• [The problem] Copy the lines below from the one containing "Given: Open Camilo" through the one containing "Click the orange draw", substituting "Close" for "Cancel" and changing nothing else.

-- BEGIN --

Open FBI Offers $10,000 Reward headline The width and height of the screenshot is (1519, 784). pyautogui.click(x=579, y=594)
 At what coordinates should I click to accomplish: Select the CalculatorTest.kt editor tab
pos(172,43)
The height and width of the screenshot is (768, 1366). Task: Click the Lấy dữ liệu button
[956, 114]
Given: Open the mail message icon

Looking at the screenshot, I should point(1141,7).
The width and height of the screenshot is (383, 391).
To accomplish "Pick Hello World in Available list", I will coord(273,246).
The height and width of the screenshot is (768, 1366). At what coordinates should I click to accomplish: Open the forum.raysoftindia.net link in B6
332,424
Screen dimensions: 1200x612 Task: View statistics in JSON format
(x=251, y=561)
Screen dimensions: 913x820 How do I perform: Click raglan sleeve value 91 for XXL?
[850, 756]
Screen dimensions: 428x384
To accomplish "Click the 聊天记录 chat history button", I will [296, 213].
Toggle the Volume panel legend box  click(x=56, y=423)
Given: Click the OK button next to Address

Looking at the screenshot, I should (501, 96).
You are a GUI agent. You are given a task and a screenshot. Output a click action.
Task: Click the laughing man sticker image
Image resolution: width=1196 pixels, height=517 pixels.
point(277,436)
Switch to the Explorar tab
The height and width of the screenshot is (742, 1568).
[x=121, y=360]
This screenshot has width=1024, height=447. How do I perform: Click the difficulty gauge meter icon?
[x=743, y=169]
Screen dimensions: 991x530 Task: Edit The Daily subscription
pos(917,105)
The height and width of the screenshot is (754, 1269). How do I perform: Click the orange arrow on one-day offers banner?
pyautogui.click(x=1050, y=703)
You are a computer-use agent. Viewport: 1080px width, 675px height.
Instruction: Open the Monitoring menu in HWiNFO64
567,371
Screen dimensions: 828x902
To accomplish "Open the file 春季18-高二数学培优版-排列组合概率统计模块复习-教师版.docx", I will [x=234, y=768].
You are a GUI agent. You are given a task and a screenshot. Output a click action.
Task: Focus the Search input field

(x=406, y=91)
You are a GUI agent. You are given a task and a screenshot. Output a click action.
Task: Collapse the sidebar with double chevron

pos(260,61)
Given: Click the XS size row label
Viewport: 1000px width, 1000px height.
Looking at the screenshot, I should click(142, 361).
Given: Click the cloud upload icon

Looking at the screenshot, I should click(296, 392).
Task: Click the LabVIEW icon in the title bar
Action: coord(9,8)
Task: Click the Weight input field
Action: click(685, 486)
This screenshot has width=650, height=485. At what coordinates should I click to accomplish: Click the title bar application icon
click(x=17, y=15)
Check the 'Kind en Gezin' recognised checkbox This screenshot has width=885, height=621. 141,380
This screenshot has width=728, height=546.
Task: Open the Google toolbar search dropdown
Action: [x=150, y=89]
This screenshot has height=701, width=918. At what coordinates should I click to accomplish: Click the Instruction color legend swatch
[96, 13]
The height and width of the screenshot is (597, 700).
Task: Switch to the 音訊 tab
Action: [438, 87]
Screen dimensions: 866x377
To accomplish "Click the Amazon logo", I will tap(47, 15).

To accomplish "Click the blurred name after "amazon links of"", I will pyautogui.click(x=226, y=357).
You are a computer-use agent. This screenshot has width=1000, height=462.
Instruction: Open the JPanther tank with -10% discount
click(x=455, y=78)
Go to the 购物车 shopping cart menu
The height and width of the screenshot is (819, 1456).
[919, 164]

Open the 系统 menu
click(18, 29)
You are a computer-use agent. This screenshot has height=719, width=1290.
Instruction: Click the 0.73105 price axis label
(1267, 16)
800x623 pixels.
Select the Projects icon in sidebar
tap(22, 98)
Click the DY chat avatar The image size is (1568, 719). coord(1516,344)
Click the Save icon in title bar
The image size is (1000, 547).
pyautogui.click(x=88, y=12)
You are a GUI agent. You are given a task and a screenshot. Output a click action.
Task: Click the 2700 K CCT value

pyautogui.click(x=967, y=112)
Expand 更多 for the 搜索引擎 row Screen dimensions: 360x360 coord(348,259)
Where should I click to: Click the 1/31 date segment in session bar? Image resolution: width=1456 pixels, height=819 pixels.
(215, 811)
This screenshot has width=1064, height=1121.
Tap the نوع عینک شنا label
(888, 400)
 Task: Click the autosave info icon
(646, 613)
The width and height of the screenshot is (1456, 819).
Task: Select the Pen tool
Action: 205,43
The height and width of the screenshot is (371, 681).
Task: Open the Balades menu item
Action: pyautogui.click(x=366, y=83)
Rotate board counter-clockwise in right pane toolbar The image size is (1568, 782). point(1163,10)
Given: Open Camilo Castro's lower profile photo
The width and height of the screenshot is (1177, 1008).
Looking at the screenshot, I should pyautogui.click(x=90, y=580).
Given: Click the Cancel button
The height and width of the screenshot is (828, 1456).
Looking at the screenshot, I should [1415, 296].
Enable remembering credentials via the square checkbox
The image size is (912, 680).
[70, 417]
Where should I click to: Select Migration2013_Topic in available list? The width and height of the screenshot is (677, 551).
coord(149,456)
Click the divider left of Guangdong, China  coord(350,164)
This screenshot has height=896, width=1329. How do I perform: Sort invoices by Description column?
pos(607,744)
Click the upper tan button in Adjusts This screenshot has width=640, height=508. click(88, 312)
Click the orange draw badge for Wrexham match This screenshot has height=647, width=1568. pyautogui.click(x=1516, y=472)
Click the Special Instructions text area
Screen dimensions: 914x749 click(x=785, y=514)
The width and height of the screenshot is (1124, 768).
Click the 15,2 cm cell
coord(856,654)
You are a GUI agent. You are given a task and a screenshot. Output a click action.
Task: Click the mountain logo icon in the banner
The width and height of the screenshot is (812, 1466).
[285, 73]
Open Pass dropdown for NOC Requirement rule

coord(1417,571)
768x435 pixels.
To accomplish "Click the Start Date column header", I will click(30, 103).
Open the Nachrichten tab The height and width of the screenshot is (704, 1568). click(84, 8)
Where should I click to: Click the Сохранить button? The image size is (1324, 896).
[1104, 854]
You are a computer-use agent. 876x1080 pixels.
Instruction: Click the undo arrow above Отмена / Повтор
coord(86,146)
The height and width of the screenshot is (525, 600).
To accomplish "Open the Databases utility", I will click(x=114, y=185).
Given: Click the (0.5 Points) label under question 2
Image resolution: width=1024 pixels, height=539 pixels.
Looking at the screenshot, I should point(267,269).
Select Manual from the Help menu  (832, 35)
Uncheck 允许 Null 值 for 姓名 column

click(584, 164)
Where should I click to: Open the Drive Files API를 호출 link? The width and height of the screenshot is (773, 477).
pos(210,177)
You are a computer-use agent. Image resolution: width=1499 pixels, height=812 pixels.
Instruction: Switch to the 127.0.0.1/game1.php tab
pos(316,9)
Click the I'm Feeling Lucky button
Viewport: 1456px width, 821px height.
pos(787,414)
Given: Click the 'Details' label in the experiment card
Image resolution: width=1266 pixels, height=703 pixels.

-- END --

• [Task response]
Given: Open Camilo Castro's lower profile photo
The width and height of the screenshot is (1177, 1008).
Looking at the screenshot, I should pyautogui.click(x=90, y=580).
Given: Click the Close button
The height and width of the screenshot is (828, 1456).
Looking at the screenshot, I should [1415, 296].
Enable remembering credentials via the square checkbox
The image size is (912, 680).
[70, 417]
Where should I click to: Select Migration2013_Topic in available list? The width and height of the screenshot is (677, 551).
coord(149,456)
Click the divider left of Guangdong, China  coord(350,164)
This screenshot has height=896, width=1329. How do I perform: Sort invoices by Description column?
pos(607,744)
Click the upper tan button in Adjusts This screenshot has width=640, height=508. click(88, 312)
Click the orange draw badge for Wrexham match This screenshot has height=647, width=1568. pyautogui.click(x=1516, y=472)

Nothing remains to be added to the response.